Oracle reported earnings for the second quarter of 2017 on Thursday. Earnings slightly beat estimates, though revenue fell short of expectations. The software giant touted its growing cloud revenues.
Oracle's non-GAAP earnings came to 61 cents a share on non-GAAP revenue of $9.1 billion. A year earlier, the company reported 63 cents a share on revenue of $9 billion.
Wall Street was looking for 60 cents a share on revenue of $9.11 billion.
Total cloud revenue hit $1.1 billion, up 64 percent in constant currency. Non-GAAP Software-as-a-service (SaaS) and Platform-as-a-service (PaaS) business came to $912 million, up 89 percent in constant currency. Oracle's cloud SaaS and PaaS revenue growth rate has now increased for four consecutive quarters, Oracle CEO Safra Catz noted in a statement.
"As we get bigger in the cloud, we grow faster in the cloud," she said. Catz compared Oracle's continued momentum in the cloud -- even after surpassing $1 billion in quarterly revenue -- to that of Salesforce.com.

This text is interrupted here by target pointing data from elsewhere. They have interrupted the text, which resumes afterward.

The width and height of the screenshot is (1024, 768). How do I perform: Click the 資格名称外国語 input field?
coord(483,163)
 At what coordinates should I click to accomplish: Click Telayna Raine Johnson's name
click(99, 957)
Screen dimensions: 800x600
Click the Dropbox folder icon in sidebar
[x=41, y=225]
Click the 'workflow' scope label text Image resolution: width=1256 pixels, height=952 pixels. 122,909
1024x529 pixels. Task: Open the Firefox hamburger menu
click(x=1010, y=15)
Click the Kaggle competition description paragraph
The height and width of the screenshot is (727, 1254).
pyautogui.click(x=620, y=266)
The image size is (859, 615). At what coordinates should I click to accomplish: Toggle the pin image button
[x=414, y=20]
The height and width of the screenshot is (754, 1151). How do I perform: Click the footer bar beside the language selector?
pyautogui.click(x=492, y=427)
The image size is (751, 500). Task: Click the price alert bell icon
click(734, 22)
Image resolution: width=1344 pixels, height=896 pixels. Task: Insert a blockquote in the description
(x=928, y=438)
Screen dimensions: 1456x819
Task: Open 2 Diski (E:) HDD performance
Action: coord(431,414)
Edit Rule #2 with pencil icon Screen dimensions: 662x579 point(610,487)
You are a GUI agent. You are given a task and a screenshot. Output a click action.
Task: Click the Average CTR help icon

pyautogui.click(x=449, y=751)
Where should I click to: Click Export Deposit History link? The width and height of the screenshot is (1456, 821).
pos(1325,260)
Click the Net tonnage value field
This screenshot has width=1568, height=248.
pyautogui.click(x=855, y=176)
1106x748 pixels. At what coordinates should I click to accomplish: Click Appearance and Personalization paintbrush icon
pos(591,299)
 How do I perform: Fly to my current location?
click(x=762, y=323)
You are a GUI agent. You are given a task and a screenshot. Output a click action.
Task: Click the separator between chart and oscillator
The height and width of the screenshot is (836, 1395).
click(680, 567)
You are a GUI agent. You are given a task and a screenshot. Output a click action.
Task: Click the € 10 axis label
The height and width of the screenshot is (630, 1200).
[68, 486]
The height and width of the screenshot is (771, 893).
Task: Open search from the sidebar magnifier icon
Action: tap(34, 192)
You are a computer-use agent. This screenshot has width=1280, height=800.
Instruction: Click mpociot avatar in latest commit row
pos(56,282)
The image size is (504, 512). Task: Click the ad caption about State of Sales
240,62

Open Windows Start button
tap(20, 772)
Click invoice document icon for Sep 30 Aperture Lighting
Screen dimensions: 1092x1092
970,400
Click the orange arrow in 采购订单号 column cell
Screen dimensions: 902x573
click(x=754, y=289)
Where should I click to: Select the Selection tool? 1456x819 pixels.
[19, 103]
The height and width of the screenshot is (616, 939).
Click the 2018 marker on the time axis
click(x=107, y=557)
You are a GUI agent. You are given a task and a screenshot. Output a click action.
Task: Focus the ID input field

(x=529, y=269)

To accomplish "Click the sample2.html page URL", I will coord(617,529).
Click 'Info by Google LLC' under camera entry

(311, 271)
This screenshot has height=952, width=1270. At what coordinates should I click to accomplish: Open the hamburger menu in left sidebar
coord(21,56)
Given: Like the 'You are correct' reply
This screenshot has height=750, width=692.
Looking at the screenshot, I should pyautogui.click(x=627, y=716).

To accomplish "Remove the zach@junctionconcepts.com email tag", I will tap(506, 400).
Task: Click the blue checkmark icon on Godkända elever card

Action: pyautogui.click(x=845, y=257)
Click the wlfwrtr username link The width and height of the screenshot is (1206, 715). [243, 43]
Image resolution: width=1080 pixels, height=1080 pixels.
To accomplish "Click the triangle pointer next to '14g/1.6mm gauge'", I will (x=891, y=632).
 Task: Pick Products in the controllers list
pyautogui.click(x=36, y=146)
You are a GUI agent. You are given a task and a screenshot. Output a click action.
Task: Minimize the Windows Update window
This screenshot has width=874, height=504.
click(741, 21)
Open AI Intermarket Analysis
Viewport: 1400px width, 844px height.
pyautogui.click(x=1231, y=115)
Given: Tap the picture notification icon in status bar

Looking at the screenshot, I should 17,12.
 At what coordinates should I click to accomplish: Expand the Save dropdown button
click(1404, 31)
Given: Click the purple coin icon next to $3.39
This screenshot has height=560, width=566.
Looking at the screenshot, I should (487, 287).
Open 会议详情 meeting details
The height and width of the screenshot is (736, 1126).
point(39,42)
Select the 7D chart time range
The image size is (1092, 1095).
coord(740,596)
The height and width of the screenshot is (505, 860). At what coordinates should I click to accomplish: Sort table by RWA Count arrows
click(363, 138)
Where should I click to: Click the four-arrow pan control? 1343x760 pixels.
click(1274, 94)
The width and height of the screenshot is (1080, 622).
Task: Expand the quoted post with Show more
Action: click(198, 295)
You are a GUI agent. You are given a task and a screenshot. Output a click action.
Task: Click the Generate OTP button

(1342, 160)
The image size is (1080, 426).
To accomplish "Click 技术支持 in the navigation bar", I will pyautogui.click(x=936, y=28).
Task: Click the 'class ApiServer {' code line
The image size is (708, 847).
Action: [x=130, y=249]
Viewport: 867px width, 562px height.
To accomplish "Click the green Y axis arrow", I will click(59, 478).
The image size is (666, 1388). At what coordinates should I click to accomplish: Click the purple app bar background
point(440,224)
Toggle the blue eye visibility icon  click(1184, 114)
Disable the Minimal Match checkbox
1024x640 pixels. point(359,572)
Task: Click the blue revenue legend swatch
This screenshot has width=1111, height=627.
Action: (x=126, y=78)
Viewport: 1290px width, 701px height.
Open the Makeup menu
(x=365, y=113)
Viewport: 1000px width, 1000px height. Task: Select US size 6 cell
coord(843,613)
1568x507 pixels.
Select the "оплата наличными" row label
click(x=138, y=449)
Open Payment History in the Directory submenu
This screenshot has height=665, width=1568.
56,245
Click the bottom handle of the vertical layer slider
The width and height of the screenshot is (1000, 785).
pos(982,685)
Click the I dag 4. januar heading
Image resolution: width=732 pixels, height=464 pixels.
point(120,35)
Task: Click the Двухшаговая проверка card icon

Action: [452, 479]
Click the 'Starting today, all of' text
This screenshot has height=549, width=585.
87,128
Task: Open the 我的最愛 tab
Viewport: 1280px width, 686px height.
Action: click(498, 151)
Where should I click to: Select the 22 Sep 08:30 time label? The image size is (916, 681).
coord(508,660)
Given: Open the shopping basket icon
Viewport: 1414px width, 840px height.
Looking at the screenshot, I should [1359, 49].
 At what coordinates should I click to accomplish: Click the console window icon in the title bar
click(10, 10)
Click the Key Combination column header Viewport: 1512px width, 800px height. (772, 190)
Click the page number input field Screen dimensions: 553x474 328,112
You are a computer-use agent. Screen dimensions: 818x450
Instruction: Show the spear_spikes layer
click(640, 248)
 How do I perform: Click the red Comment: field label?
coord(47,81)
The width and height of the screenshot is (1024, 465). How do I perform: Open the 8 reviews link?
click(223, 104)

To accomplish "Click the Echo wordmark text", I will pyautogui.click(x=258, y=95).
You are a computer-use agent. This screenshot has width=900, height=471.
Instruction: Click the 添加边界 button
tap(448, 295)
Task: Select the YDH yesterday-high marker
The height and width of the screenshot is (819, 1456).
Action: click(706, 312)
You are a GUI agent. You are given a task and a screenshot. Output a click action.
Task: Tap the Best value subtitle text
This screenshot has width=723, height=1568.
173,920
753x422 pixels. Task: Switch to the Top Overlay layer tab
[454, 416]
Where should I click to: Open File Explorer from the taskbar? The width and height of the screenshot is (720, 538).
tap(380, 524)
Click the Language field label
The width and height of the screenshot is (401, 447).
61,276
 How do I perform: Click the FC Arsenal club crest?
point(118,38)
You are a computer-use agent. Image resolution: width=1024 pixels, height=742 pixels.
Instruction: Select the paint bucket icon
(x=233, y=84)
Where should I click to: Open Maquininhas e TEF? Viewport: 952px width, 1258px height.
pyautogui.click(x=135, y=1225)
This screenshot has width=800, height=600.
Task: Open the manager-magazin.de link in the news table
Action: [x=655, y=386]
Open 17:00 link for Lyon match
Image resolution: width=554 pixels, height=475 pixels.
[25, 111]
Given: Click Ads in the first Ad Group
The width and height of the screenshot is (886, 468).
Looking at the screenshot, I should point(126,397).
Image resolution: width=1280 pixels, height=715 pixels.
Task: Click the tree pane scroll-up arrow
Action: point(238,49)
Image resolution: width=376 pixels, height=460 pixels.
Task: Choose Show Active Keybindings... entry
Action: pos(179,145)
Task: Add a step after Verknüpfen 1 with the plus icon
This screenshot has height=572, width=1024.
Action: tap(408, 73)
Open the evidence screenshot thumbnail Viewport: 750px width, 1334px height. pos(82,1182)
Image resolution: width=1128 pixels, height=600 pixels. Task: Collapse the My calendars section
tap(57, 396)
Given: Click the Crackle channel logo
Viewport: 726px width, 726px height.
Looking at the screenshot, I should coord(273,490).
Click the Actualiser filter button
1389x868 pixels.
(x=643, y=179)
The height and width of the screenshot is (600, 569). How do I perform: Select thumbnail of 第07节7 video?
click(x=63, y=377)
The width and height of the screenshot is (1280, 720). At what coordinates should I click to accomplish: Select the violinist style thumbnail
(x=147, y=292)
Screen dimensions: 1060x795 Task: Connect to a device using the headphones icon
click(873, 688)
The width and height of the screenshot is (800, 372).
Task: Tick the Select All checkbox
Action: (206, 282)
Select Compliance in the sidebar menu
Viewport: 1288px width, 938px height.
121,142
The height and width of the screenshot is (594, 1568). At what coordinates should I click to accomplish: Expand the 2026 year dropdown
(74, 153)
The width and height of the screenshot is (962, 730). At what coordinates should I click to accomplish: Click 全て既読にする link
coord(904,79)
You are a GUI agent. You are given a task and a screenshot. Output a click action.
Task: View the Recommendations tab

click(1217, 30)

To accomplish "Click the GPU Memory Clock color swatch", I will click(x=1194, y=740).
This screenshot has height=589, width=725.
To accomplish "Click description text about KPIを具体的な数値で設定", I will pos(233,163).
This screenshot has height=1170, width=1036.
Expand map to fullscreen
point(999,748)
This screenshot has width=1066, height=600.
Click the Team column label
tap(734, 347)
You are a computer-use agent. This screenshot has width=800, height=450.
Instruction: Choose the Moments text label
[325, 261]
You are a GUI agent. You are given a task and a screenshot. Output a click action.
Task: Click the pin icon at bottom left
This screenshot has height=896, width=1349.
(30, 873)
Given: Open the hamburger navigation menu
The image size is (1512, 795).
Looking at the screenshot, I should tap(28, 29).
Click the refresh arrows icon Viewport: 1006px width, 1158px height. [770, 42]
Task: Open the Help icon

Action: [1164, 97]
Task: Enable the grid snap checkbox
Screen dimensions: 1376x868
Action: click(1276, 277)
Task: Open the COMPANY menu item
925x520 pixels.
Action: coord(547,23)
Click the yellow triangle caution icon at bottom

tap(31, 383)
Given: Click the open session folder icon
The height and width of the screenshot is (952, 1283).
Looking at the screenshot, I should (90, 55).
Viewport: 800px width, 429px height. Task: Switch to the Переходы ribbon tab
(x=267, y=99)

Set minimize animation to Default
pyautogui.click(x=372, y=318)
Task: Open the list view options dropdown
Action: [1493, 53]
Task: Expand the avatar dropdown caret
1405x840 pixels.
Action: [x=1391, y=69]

"When salesforce.com crossed the billion dollar milestone their SaaS and PaaS subscription growth rate had slowed down to 36 percent, even after you include all their acquisitions," her statement said.
Oracle also boasted of surpassing Salesforce in its SaaS sales to customers with over 1,000 employees, making Oracle the top enterprise SaaS provider. Oracle CEO Mark Hurd also said that Oracle's acquisition of NetSuite could make it the top cloud applications service provider for companies with fewer than 1,000 employees as well.
"We expect to book over $2 billion in new annually recurring cloud business this year alone," he said.
Meanwhile, Oracle CTO Larry Ellison said the company's Database-as-a-Service business and Infrastructure-as-a-Service business should grow even faster than its SaaS business.
"Our goal in infrastructure and database is to be number one running database work loads in the cloud," he said on a conference call Thursday.
He made the casee that Oracle IaaS runs Oracle database workloads faster, more reliably, and at a significantly lower cost than the Oracle database running at Amazons IAAS.
"We are making a multi-year generational shift to the cloud, and we're well on our way to being number one in both cloud applications and cloud database," Ellison said. "And we're doing it with very little or no compromise to our earnings or our cash flow."